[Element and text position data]

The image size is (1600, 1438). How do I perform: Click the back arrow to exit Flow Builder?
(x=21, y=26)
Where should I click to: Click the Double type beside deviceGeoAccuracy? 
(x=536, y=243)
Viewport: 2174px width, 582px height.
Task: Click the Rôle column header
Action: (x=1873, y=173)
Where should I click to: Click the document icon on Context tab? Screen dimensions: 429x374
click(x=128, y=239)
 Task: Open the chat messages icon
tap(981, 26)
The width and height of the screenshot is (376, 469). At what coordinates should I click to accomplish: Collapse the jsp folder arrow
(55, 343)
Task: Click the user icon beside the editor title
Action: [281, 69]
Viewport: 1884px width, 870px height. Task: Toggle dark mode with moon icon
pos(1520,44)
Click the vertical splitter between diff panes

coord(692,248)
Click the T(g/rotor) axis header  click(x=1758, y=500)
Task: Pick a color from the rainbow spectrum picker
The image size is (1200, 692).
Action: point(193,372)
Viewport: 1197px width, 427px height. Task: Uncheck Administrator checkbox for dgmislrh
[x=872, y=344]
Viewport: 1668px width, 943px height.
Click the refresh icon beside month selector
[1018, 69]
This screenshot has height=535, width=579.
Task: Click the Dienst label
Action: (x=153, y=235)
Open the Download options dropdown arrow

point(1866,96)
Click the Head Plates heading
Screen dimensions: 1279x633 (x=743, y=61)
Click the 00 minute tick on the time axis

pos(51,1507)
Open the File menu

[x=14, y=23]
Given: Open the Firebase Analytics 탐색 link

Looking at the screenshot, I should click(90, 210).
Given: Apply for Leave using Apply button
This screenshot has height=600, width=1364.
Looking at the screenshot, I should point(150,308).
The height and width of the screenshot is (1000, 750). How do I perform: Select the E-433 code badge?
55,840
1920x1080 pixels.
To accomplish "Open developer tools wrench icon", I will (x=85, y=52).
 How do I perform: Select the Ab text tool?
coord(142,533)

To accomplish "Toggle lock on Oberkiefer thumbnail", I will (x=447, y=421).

## EXERCISE DESCRIPTION
Rewrite the lines of the listing from the line with "Where should I click to: Click the Double" to the line with "Click the T(g/rotor)" as a numbered list, including both of those lines and omitting any blank lines.

## REPLY TO THE TASK
1. Where should I click to: Click the Double type beside deviceGeoAccuracy? 
2. (x=536, y=243)
3. Viewport: 2174px width, 582px height.
4. Task: Click the Rôle column header
5. Action: (x=1873, y=173)
6. Where should I click to: Click the document icon on Context tab? Screen dimensions: 429x374
7. click(x=128, y=239)
8.  Task: Open the chat messages icon
9. tap(981, 26)
10. The width and height of the screenshot is (376, 469). At what coordinates should I click to accomplish: Collapse the jsp folder arrow
11. (55, 343)
12. Task: Click the user icon beside the editor title
13. Action: [281, 69]
14. Viewport: 1884px width, 870px height. Task: Toggle dark mode with moon icon
15. pos(1520,44)
16. Click the vertical splitter between diff panes
17. coord(692,248)
18. Click the T(g/rotor) axis header  click(x=1758, y=500)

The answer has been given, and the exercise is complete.